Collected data
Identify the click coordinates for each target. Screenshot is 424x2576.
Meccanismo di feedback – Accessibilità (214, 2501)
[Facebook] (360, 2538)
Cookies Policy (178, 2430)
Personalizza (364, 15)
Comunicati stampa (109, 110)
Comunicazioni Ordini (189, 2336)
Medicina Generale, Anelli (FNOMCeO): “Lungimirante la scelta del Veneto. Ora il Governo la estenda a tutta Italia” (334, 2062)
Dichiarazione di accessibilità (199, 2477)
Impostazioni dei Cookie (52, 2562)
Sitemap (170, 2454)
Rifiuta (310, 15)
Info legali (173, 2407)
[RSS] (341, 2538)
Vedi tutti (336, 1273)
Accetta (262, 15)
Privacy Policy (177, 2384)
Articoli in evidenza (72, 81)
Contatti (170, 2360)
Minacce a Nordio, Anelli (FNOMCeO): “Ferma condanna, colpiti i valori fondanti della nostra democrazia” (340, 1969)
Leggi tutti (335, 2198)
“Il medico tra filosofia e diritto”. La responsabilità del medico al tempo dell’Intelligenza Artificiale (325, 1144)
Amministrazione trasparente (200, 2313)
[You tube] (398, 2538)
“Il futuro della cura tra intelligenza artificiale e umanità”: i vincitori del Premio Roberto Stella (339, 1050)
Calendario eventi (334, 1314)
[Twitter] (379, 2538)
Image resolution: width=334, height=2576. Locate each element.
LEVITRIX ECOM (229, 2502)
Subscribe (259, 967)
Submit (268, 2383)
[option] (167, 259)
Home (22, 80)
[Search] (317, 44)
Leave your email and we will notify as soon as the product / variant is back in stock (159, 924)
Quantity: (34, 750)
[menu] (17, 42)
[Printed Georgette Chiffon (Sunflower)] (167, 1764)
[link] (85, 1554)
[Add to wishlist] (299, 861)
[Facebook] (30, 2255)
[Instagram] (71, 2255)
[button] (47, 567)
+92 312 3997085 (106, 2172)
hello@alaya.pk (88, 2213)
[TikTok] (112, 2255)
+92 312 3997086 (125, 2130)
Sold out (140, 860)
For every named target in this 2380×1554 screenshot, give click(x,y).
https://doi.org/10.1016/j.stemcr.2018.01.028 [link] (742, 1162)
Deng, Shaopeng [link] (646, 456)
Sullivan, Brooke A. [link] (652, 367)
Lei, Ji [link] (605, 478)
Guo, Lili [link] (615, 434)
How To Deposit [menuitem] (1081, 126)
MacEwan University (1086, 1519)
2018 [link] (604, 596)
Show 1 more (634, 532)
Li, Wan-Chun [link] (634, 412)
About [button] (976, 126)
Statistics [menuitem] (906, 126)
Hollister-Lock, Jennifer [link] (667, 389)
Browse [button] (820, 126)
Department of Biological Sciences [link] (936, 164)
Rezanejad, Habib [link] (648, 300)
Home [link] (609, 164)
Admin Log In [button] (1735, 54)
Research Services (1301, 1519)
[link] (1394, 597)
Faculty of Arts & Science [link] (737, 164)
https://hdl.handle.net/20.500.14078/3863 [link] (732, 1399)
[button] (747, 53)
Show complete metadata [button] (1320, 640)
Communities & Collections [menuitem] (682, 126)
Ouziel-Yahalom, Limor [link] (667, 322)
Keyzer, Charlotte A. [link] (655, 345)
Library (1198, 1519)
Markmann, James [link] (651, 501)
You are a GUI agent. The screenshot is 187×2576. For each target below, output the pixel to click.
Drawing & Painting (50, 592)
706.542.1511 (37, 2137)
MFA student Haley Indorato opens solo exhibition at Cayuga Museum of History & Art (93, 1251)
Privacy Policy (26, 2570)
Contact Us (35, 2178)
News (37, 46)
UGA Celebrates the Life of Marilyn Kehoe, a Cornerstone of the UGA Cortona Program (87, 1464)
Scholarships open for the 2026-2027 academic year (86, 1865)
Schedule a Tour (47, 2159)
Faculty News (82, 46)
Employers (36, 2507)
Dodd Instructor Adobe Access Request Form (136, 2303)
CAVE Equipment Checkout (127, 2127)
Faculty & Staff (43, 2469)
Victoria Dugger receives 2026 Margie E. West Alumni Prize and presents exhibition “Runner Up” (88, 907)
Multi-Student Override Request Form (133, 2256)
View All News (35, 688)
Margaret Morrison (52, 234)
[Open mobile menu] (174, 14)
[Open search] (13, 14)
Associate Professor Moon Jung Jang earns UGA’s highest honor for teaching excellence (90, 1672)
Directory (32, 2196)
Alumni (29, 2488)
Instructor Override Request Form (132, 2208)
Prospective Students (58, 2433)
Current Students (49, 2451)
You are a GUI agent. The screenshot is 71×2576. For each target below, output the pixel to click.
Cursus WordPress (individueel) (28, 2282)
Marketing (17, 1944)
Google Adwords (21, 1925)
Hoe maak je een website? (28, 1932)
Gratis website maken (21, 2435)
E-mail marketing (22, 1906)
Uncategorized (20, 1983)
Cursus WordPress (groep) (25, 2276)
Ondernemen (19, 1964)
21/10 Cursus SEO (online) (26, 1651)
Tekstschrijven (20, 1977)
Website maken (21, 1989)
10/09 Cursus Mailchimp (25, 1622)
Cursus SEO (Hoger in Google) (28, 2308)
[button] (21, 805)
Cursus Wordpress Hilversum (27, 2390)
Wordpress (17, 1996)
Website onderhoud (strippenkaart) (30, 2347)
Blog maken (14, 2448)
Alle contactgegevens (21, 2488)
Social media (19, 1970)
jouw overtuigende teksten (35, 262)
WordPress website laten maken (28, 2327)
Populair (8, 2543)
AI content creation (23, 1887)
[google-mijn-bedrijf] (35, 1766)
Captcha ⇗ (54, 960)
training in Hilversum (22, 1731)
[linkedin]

Exercise instructions
Your task is to set down exactly the lines from the line containing "[google-mijn-bedrijf] (35, 1766)" to the end of the data above, including both ends.

Task response
[google-mijn-bedrijf] (35, 1766)
Captcha ⇗ (54, 960)
training in Hilversum (22, 1731)
[linkedin]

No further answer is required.